Picasso: Calavera y libro (1946)
Entonces,
Las cafeteras pueden entenderse como
el intento de llegar a la abstracción de modo constructivo, después de la disolución de las formas en la luz
realizada por Reverón. Esto establece un paralelo con la historia de la pintura
moderna europea, en la cual Cezanne intenta colocar el arte sobre nuevas bases
de construcción geométrica, después de la disolución de las formas en el color
y la vibración lumínica realizada por el impresionismo, y el consiguiente
abandono de la perspectiva clásica (renacentista).
No
obstante, hay que tomar en cuenta que el propio Otero ha recalcado diferencias
fundamentales entre el impresionismo francés y la obra de Reverón. La medida en este pintor, la contención, lo distancian de la busca
impresionista de naturalidad. Y,
sobre todo, para Otero, Reverón edifica,
“en la luz y con ella”, con sus sombras y penumbras, más allá del instante
evanescente que buscaba capturar la pintura plen
air. Reverón es einsteniano, en el sentido de que para él la luz es una
constante (si bien, no una constante universal), de ahí sus conocidas
declaraciones de fidelidad y compromiso con la luz (la de Macuto).
Desde
esta perspectiva, Otero sigue una tradición de la pintura venezolana de
severidad estructural, que une a los academicistas del siglo XIX (en su caso
más Cristóbal Rojas que Michelena) con los pintores de la Escuela de Caracas;
tradición que las vanguardias plásticas no deberían dejar caer en olvido, según
advirtió el propio Otero. Ya en los cuadros de su admirado Antonio Edmundo
Monsanto había aprehendido la primacía estructural que luego descubriría en
Cezanne. El mismo Otero dirá que, para Monsanto, nada de la obra de Cazanne le
estaba vedado.
Pero
en Las cafeteras hay una busca
distinta no sólo con respecto de los paisajistas venezolanos, sino con lo que
después sería la obra misma de Otero a partir de los Coloritmos. En esta serie hay una vuelta a la intimidad con las
cosas, a una poética del espacio donde priman los cacharros de la cocina, el
centro de la casa, el hogar.****** Porque si en todas partes la cocina de las
personas humildes se caracterizan por sus trastos y bártulos, en la Venezuela
de la pobreza secular, esos utensilios parecen condenados a ser siempre verdaderos
cacharros: cachirulos, peroles, cachivaches; desgastados y arruinados por el
uso cotidiano, pero también por el maltrato sobre las cosas y la indolencia con
éstas (su descuido) que caracteriza a buena parte de nuestra gente.

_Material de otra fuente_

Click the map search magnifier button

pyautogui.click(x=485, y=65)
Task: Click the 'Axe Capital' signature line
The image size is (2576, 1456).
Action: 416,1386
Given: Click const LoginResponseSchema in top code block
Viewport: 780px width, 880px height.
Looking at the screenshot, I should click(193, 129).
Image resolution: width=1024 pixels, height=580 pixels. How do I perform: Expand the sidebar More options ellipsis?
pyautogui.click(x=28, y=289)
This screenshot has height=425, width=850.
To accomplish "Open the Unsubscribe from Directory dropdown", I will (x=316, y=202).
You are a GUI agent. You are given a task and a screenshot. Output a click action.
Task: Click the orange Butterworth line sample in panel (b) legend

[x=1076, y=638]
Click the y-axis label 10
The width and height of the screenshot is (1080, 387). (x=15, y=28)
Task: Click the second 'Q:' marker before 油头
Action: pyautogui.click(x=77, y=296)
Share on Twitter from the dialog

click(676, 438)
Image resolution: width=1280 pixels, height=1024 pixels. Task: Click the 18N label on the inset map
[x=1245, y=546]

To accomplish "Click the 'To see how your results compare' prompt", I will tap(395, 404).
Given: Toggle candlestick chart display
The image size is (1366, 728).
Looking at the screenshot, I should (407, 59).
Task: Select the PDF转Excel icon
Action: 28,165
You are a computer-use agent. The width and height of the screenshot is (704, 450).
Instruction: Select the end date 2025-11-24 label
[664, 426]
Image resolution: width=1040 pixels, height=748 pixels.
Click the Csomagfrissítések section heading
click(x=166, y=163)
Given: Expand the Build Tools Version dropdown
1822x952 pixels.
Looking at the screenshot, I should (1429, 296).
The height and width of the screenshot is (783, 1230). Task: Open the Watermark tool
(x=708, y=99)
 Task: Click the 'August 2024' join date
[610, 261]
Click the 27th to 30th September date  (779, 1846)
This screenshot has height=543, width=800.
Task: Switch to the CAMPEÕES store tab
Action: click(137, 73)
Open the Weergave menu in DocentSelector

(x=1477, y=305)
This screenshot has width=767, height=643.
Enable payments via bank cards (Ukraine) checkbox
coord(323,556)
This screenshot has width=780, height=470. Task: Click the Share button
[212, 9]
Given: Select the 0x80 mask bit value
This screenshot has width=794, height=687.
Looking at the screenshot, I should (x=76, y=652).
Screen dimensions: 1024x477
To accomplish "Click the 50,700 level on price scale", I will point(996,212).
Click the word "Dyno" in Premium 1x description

Alejandro Otero: Cafetera gris (1946)
Si
en otras regiones, el café se sirve glamorosamente en teteras y tazas de
porcelana, con crema y terrones de azúcar, lo común en nuestro país es un
filtro curtido y deteriorado, y una cacerola deformada y quemada, usados para
calentar, filtrar y servir la infusión; la cual se vierte en totumas y pocillos
de peltre, y más recientemente en tazas de plástico, aún en tiempos de la
abundancia petrolera. Cuando llegaron las mokas italianas corrieron la misma
suerte ruinosa que los otros peretos de la cocina criolla.
En
Las cafeteras hay el mismo amor y
compasión por las cosas (y las personas que las usan) que el mismo Otero señala
en la pintura de Reverón (una forma de advertir que la luz nunca llegó a cegarlo). La nostalgia
del terruño, en Francia, lo hizo conectarse con la pintura post cubista de los
años depresivos de Picasso, pero también se contactó con el arquetipo de la
melancolía criolla, Miranda en La Carraca.*******
De ahí que nuestra “poética pictórica del espacio”, en cuanto a indagación del
espacio íntimo del hogar, pase por ese cuadro (el del hogar soñado y perdido),
el Castillete (la Arcadia recobrada a expensas de la cordura), y de Las cafeteras desemboque en Verde por fuera, rojo por dentro de
Vaisman.
En
esa poética trágica, la austeridad y medida estructural, es imprescindible para
poder descender al inframundo personal y colectivo, donde se pueden tocar las
llagas abiertas de nuestra alma extraviada. Y es esencial de cara al tema
fundamental y recurrente de nuestra presencia en estas regiones equinocciales,
el de poder habitar estas tierras -y
no sólo poblarlas. El poeta (el artista) erige
sobre el abismo insondable, entrega sentido donde campea el sin sentido, y abre
entonces las posibilidades del habitar. Borges lo dijo con estas palabras: “hay
que construir sobre la arena como si fuese piedra”.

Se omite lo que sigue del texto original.